As the Association of Independent Promoters (AIP) prepares to host its first promoter masterclasses, designed to help develop the careers of new and emerging promoters, Christopher Barrett speaks to AIP chair John Rostron about the challenges involved in being a promoter and how Covid-19 could have a positive knock-on effect.

Much has changed since Sŵn Festival co-founder and AIP chairman John Rostron launched the Association in October 2018 but unarguably the most dramatic development has been the Covid-19 crisis.

According to an ongoing AIP survey of promoters about the impact of the crisis on their businesses, which had been completed by 150 promoters at the time of going to press, 53% of the shows they had rescheduled had been been rescheduled more than once.

While Rostron is grateful for the Government support so far, including the £1.57 billion rescue package, he would like to see more clarity as to exactly how the money will be spent and a clearer timeline of when events can be reopened.

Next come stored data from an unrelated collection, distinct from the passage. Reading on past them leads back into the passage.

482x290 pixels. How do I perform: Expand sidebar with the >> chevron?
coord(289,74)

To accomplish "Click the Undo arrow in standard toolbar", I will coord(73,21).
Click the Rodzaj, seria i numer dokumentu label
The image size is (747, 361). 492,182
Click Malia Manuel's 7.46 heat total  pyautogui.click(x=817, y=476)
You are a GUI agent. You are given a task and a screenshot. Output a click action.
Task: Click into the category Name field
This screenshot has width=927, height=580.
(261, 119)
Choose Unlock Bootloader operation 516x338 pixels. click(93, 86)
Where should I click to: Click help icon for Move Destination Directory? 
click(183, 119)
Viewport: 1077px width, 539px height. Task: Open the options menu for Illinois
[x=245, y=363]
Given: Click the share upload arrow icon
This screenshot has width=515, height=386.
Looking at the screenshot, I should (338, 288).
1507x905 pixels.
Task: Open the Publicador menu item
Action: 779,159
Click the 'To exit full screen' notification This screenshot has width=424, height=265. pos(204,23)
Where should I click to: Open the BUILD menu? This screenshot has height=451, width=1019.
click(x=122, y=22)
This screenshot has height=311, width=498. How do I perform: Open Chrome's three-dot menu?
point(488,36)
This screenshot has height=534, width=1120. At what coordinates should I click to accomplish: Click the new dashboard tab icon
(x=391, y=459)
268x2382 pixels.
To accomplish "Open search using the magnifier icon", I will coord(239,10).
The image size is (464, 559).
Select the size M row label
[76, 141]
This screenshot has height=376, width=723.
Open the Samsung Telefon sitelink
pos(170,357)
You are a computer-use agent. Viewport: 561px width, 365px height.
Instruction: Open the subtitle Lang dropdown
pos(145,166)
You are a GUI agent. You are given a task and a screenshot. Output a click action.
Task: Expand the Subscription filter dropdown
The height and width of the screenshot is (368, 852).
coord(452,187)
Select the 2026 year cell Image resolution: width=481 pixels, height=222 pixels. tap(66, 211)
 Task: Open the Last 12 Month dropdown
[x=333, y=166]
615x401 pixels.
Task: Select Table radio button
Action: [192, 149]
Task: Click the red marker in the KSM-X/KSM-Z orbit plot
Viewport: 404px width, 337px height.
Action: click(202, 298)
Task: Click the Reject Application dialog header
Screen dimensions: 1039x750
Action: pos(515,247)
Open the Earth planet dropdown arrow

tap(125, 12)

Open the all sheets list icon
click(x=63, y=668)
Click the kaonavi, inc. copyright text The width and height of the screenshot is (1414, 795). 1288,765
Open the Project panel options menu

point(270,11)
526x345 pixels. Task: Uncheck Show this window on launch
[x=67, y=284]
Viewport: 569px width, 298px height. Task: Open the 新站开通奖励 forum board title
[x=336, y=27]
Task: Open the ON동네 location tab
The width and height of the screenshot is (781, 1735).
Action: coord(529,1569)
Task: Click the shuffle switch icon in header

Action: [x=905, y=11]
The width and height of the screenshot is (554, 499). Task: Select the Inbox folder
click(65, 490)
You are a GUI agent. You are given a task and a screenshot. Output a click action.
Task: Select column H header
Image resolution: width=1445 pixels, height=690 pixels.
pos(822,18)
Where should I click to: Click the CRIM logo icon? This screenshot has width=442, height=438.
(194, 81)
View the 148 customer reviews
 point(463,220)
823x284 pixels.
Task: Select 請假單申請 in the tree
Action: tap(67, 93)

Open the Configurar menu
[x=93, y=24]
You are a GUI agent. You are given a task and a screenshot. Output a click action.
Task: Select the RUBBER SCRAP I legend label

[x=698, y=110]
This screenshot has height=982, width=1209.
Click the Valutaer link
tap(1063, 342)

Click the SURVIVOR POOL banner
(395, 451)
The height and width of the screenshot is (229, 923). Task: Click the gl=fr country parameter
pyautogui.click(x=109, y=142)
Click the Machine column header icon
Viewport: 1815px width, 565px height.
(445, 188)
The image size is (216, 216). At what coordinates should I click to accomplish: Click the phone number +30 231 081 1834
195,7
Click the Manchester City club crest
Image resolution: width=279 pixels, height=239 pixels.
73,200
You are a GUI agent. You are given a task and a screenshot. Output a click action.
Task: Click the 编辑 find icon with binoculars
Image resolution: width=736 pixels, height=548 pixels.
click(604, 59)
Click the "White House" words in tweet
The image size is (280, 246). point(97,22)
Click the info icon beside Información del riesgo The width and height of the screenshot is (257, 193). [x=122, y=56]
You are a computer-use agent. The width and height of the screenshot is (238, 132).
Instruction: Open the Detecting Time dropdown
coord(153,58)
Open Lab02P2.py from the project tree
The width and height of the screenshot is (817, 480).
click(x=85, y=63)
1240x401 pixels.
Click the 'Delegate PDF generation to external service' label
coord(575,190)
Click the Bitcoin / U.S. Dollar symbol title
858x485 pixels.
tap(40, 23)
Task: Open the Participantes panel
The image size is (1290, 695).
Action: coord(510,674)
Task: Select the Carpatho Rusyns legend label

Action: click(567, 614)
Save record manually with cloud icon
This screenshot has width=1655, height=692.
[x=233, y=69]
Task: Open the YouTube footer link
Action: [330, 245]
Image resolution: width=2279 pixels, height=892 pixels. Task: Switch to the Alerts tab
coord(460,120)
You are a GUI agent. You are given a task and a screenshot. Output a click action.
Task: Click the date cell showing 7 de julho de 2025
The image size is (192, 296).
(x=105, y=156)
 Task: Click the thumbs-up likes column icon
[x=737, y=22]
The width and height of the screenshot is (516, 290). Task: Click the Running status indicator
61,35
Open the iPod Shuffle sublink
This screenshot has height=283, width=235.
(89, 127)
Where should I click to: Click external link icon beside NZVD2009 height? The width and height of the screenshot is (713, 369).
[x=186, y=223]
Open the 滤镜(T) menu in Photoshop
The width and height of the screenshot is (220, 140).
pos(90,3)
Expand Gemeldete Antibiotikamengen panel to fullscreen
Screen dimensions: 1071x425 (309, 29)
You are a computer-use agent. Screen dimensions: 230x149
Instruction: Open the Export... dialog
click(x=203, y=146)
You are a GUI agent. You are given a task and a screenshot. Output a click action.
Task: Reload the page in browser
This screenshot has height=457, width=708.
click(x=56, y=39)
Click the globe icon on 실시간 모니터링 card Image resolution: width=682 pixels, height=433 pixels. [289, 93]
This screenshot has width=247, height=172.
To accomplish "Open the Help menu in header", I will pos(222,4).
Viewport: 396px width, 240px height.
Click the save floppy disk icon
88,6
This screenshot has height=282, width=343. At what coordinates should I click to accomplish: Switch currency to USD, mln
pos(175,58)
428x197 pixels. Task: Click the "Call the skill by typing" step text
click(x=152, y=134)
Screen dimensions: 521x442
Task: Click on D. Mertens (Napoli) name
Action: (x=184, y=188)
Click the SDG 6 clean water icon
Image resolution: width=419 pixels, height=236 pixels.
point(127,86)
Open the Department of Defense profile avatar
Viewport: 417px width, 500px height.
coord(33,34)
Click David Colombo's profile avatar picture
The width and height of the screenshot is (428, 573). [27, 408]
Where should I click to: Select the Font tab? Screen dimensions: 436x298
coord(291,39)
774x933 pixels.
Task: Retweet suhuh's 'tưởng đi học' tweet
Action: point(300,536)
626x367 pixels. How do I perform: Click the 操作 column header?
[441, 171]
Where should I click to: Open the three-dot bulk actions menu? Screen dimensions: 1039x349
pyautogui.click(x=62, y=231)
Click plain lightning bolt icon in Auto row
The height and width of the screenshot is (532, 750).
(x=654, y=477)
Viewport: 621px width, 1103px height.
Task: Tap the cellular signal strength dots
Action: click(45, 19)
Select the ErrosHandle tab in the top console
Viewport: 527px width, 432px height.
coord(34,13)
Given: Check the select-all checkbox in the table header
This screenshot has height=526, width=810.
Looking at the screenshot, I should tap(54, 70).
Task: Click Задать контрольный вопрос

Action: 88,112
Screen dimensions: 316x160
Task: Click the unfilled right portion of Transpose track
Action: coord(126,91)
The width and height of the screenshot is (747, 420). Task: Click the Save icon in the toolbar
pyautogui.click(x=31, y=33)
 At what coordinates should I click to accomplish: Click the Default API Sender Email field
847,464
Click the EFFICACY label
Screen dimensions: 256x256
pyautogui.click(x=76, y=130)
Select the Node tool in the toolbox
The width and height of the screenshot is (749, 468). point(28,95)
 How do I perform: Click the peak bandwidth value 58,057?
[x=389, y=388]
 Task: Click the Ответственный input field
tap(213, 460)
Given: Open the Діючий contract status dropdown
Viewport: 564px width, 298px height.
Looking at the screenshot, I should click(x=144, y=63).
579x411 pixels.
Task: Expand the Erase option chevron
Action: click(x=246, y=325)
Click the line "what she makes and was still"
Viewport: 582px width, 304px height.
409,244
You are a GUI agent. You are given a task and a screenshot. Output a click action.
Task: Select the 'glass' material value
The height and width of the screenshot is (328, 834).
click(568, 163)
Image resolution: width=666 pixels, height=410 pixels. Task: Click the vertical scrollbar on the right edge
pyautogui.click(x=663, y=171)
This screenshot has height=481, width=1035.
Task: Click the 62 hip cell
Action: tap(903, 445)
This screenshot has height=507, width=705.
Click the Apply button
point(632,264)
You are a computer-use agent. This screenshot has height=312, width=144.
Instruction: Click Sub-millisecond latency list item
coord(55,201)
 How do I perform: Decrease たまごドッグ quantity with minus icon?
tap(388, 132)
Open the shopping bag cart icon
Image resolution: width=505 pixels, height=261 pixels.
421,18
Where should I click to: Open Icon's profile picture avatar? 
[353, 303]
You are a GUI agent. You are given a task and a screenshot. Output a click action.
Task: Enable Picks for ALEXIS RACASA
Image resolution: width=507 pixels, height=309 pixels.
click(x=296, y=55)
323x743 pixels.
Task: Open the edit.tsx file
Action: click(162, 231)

“We feel that independent promoters are not represented,” he says. “We have a package of support but who is that going to and for how long? It is 10 days since £1.57 billion announcement was made and we still don’t have any clarity on that. It is very difficult when promoters are losing money daily and have zero income. If you are planning a festival your timeline is at least a year long and in the concert business it is at least four or five months.”

He notes that many promoters have had unrecoupable costs from the period shortly before lockdown began, with some venues having spent the ticket revenue due and no longer being in a position to issue it. Meanwhile, there is the ongoing cost of rescheduling and remarketing shows.

Despite the many challenges, Rostron says that one of the most obvious results of the pandemic is that it has emphasised the vital role played by promoters, and that some industry practices will have to change in order for the industry to bounce back.

“Covid-19 has illustrated that shows don’t happen without promoters, and at the heart of the job is the financial risk; the investment in artist guarantees, paying for the venue hire, hiring the crew – that all sits with the promoter.”

One of the first things Rostron expects to change once the crisis is over, is promoters no longer being required to pay artists 50% deposits on shows.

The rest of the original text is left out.